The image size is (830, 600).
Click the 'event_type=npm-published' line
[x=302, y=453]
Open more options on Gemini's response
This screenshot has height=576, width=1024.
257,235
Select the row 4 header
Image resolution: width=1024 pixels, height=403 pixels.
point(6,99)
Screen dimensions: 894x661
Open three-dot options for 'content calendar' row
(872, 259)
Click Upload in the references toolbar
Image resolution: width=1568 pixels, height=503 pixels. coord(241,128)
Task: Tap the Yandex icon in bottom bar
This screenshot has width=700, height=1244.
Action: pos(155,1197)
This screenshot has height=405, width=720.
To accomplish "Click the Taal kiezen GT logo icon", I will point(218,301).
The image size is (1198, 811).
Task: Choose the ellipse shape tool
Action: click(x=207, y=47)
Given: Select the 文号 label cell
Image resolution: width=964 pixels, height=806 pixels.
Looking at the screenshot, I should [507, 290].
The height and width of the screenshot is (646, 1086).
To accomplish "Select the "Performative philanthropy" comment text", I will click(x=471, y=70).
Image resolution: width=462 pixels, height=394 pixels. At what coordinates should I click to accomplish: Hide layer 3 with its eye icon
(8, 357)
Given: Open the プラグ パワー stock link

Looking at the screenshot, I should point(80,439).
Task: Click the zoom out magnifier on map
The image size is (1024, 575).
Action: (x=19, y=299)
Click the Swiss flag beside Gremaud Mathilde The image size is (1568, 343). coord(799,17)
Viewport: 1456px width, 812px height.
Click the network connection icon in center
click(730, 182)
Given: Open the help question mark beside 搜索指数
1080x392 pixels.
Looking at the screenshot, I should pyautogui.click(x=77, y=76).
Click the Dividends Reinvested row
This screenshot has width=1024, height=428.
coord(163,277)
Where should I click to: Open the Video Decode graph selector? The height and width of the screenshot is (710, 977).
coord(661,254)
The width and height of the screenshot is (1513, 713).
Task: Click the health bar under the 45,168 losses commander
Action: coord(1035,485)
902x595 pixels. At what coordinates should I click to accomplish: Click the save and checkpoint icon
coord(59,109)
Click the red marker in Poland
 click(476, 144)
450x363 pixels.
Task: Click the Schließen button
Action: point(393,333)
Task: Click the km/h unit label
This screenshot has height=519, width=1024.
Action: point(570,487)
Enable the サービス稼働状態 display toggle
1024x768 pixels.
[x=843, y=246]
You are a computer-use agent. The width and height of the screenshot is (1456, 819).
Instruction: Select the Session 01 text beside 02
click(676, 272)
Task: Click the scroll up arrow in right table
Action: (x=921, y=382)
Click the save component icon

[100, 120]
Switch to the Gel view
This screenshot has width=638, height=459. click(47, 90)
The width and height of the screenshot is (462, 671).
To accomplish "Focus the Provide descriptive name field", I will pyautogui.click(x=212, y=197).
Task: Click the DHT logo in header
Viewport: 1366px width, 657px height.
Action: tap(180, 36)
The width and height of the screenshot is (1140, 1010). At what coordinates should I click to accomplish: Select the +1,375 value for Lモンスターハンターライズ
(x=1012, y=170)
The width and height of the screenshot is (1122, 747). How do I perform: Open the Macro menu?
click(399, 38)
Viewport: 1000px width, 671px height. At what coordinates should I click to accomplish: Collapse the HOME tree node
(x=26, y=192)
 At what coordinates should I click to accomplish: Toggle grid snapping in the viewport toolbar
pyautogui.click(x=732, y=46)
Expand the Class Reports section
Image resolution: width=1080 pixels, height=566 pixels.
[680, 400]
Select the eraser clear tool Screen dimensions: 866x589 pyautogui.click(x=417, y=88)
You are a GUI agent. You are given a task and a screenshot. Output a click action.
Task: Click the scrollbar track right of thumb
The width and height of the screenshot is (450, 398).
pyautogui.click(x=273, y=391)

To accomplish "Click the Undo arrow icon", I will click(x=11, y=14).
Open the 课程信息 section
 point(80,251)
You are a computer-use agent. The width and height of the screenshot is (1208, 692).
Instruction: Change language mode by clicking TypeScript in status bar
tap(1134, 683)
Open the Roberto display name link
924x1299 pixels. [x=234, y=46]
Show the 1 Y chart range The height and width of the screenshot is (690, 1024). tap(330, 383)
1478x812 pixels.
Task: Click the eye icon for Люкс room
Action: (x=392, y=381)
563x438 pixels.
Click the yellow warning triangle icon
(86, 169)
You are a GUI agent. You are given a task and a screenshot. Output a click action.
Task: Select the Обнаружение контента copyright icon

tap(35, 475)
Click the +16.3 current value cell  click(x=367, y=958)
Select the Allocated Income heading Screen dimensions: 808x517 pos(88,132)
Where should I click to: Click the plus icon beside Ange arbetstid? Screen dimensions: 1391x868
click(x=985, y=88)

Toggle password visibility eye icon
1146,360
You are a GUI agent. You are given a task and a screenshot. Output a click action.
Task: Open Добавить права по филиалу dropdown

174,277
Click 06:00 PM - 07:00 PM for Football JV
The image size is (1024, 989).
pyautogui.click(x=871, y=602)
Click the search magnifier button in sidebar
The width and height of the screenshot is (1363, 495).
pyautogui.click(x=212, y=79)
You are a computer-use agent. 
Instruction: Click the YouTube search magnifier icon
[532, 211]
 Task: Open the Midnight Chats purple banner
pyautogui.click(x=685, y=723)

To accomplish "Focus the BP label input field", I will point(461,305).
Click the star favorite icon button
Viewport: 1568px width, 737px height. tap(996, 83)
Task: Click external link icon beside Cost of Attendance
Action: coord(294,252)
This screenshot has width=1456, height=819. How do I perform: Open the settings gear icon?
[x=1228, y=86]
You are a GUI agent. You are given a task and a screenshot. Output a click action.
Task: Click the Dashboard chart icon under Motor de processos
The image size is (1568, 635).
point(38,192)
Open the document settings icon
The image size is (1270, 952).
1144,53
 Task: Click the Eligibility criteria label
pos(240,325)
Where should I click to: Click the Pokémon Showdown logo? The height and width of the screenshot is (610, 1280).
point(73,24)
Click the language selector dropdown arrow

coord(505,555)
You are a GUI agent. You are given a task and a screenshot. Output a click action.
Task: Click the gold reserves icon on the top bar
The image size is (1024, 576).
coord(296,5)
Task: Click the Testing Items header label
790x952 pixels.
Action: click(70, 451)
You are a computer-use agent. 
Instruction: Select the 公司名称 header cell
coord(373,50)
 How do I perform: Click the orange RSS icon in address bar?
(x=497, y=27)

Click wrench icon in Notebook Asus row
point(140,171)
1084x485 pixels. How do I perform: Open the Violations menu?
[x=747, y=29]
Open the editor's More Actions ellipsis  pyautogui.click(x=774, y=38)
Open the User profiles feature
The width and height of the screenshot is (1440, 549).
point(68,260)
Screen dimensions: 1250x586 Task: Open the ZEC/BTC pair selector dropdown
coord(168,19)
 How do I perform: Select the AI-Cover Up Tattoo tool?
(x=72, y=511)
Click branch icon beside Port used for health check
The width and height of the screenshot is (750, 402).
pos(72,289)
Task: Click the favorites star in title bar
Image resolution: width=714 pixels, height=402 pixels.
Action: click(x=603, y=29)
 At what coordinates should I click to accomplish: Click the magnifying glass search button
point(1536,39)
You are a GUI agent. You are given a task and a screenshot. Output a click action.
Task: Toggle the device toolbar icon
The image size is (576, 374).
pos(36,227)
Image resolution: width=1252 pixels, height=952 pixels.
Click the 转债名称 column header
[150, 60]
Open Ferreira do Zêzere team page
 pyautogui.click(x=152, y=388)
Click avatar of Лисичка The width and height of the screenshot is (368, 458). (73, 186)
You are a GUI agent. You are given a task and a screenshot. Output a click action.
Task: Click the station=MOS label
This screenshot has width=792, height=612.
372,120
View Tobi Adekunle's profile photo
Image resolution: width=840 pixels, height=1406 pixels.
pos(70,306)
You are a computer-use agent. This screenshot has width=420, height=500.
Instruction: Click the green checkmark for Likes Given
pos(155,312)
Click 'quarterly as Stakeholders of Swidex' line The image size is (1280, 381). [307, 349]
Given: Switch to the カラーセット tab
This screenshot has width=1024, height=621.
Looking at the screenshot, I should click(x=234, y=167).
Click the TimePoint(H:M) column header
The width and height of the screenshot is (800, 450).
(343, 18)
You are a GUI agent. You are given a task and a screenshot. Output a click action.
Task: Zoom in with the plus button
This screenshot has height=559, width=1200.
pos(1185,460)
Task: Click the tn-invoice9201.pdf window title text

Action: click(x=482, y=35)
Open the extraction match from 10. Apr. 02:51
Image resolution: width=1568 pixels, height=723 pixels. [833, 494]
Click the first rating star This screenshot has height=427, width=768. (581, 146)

_____

Starting at the first line of the material above, reproduce each line exactly up to and including the line with "This screenshot has height=405, width=720.".

- **Task solution**
The image size is (830, 600).
Click the 'event_type=npm-published' line
[x=302, y=453]
Open more options on Gemini's response
This screenshot has height=576, width=1024.
257,235
Select the row 4 header
Image resolution: width=1024 pixels, height=403 pixels.
point(6,99)
Screen dimensions: 894x661
Open three-dot options for 'content calendar' row
(872, 259)
Click Upload in the references toolbar
Image resolution: width=1568 pixels, height=503 pixels. coord(241,128)
Task: Tap the Yandex icon in bottom bar
This screenshot has width=700, height=1244.
Action: pos(155,1197)
This screenshot has height=405, width=720.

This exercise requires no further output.